## Exercise goal
Leave out the pictures and copy every record exactly.

▼

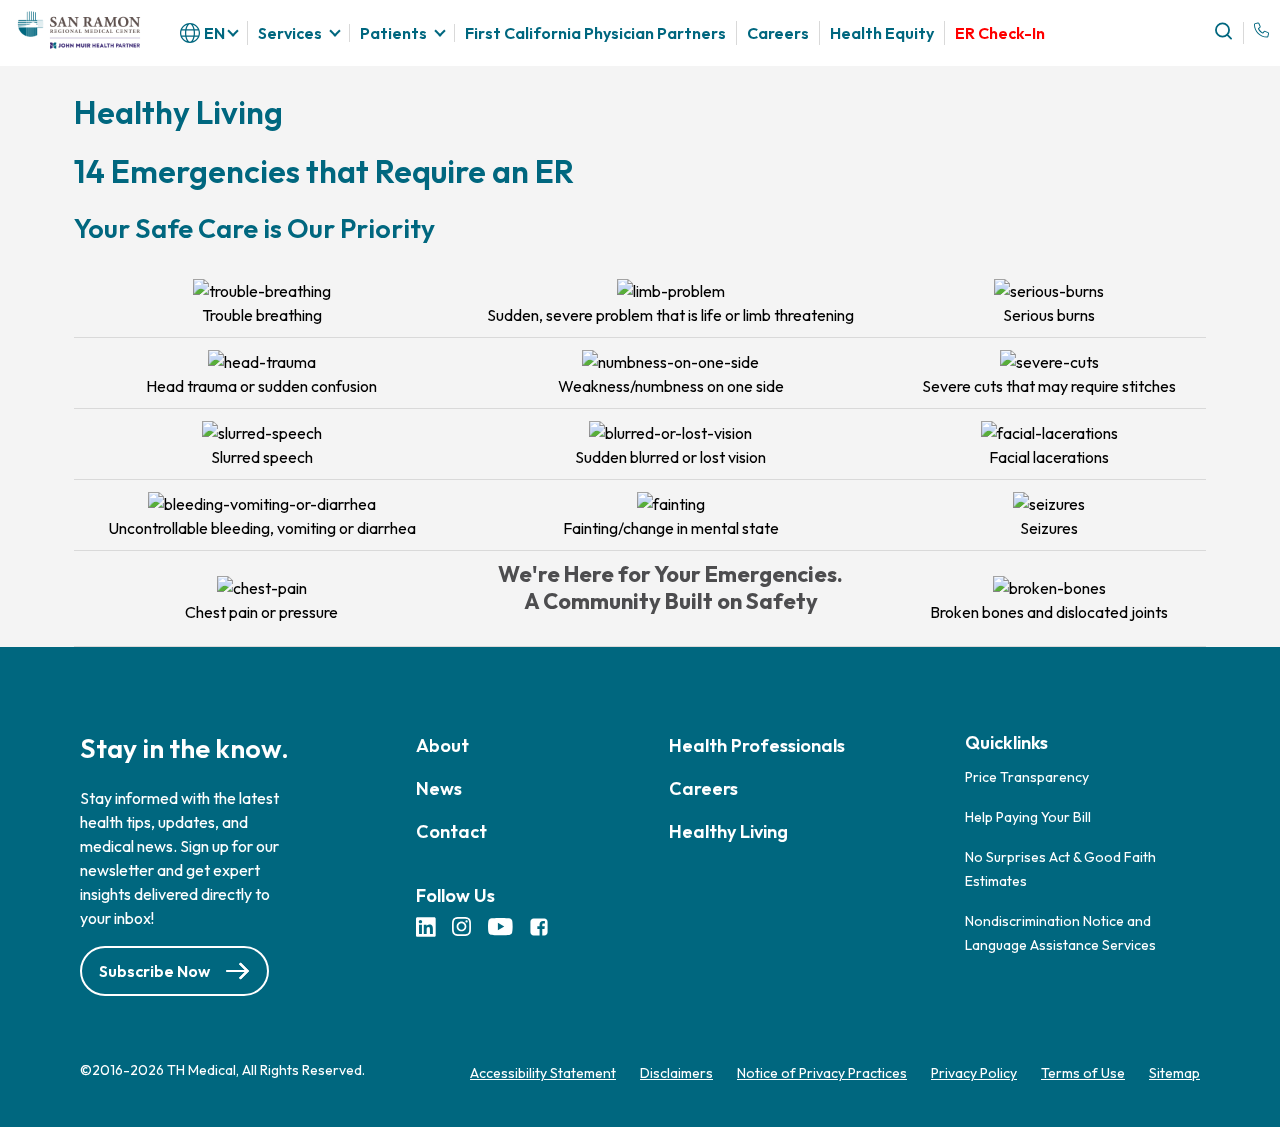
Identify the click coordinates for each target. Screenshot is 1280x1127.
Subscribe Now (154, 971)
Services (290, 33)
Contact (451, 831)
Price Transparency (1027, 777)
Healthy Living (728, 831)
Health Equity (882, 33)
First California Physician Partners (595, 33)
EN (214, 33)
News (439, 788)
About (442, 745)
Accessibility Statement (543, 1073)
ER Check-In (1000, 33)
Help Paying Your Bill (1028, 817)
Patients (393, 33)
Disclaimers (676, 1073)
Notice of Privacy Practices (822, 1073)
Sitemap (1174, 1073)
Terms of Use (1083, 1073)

▲

## Response area
Identify the click coordinates for each target. Screenshot is 1280x1127.
Subscribe Now (154, 971)
Services (290, 33)
Contact (451, 831)
Price Transparency (1027, 777)
Healthy Living (728, 831)
Health Equity (882, 33)
First California Physician Partners (595, 33)
EN (214, 33)
News (439, 788)
About (442, 745)
Accessibility Statement (543, 1073)
ER Check-In (1000, 33)
Help Paying Your Bill (1028, 817)
Patients (393, 33)
Disclaimers (676, 1073)
Notice of Privacy Practices (822, 1073)
Sitemap (1174, 1073)
Terms of Use (1083, 1073)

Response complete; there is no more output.